QUOTED TEXT =>

Each RAD module is independently specified via an Abstract Data Representation (ADR) and provides a unique set of methods and properties. The client-side bindings for Python, C, and Java are auto-generated. Server-side modules are shared objects that can be written in C or Python.  When a client application connects to the local or remote RAD service, a new RAD slave process is started to execute remote procedure calls on behalf of the user and client.

These RAD slaves are started with the credentials of the user who initiated the RAD connection. RAD slaves that are initiated by normal user connections run as the user with only basic privileges; connections initiated by root run with all privileges. If RAD module methods are implemented by executing subcommands, the process attributes of these commands can be specified in RBAC profiles which are associated with the user. However, if the RAD method calls library functions which require privilege, it was previously necessary to connect as root or to subsequently assume the root role.

Oracle Solaris 11.3 provides additional RBAC controls that eliminate the need to connect as root. Previously the full set of RAD modules were loaded into each RAD slave so that all modules shared the same process credentials. This has been changed in Oracle Solaris 11.3 so that each module now runs in its own slave process. As a result, RBAC profile entries can be specified for each RAD module. Although this change is transparent to the client-side application, it provides greater flexibility for the delegation of administrative rights and roles.

For example, the User Manager GUI is a Visual Panels application, written in Java, that relies on the RAD usermgr module to create and modify accounts. This RAD module is written in C, and relies on existing CLIs like useradd(1M) and usermod(1M) for most of its processing. Since these commands are included in rights profiles like User Management and User Security, user's who have been assigned these profiles can delegate some of their security attributes to existing accounts.

TASK BRIEF => Retype the passage on RAD modules word for word, beginning at "These RAD slaves" and stopping after "the root role.".

RECORDS SHOWN =>
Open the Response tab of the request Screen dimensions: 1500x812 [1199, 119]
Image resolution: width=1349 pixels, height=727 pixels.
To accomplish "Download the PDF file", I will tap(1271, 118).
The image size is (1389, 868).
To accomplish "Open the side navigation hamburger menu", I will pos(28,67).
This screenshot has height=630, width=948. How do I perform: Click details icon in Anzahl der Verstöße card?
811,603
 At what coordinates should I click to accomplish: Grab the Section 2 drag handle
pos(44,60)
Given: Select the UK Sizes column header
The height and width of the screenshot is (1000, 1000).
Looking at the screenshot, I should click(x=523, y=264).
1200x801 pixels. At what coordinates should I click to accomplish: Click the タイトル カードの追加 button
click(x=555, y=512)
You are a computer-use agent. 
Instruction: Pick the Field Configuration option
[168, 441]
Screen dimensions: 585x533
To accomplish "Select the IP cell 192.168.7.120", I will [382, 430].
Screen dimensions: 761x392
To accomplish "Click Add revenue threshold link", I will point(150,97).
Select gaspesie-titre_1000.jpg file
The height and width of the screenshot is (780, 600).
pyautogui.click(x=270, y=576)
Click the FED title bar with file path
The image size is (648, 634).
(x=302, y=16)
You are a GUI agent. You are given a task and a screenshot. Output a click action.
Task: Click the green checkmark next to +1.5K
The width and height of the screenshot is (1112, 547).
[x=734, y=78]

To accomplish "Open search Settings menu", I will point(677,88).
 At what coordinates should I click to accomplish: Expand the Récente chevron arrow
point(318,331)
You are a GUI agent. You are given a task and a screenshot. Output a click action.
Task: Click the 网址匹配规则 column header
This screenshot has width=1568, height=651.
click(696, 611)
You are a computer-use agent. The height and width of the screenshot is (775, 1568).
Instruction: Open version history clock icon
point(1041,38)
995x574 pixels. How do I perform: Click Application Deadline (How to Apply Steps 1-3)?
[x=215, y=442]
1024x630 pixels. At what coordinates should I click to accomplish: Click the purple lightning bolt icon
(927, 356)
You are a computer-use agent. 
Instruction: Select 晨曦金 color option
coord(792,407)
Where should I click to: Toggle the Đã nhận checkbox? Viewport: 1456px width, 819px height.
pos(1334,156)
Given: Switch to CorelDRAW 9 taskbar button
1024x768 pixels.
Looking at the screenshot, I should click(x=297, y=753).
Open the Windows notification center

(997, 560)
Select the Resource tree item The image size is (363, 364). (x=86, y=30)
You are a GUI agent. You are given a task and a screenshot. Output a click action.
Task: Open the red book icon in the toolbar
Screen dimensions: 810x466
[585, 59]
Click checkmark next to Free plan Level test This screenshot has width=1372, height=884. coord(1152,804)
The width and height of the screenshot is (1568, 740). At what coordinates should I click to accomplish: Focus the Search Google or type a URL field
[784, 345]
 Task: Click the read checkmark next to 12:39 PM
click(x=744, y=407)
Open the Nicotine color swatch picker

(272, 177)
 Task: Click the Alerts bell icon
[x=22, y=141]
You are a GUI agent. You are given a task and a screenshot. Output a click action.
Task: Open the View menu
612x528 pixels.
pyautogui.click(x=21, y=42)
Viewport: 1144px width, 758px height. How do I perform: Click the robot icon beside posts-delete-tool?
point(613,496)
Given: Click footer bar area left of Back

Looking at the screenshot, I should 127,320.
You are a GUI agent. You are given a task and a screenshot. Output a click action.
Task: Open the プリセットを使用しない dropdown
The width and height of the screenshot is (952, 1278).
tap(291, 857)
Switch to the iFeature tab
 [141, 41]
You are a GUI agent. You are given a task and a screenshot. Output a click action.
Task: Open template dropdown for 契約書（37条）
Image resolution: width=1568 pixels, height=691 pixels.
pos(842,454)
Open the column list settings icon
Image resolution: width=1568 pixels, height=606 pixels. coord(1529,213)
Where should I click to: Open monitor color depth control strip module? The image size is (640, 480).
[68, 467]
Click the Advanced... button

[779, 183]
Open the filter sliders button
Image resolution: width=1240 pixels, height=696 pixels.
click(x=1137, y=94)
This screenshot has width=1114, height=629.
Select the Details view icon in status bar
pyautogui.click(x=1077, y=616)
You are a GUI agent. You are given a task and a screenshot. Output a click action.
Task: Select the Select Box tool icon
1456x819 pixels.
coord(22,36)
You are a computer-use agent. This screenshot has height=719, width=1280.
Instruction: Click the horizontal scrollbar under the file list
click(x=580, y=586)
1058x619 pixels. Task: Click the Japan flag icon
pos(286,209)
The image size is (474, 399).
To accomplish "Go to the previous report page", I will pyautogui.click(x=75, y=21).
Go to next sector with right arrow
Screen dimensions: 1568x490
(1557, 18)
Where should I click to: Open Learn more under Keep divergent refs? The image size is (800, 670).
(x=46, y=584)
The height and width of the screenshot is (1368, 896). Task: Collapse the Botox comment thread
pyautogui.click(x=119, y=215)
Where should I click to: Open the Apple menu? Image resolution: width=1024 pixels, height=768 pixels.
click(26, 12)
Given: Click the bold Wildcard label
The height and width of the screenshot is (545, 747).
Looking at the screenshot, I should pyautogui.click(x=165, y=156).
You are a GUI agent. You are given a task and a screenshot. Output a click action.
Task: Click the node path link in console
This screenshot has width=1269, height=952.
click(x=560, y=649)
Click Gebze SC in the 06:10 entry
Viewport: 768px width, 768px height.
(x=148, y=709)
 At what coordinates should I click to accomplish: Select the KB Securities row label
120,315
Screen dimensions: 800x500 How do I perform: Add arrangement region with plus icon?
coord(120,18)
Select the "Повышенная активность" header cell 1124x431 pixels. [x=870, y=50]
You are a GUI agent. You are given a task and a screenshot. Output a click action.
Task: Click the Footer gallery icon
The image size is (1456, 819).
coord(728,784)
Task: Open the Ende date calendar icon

ANSWER TO THE TASK =>
These RAD slaves are started with the credentials of the user who initiated the RAD connection. RAD slaves that are initiated by normal user connections run as the user with only basic privileges; connections initiated by root run with all privileges. If RAD module methods are implemented by executing subcommands, the process attributes of these commands can be specified in RBAC profiles which are associated with the user. However, if the RAD method calls library functions which require privilege, it was previously necessary to connect as root or to subsequently assume the root role.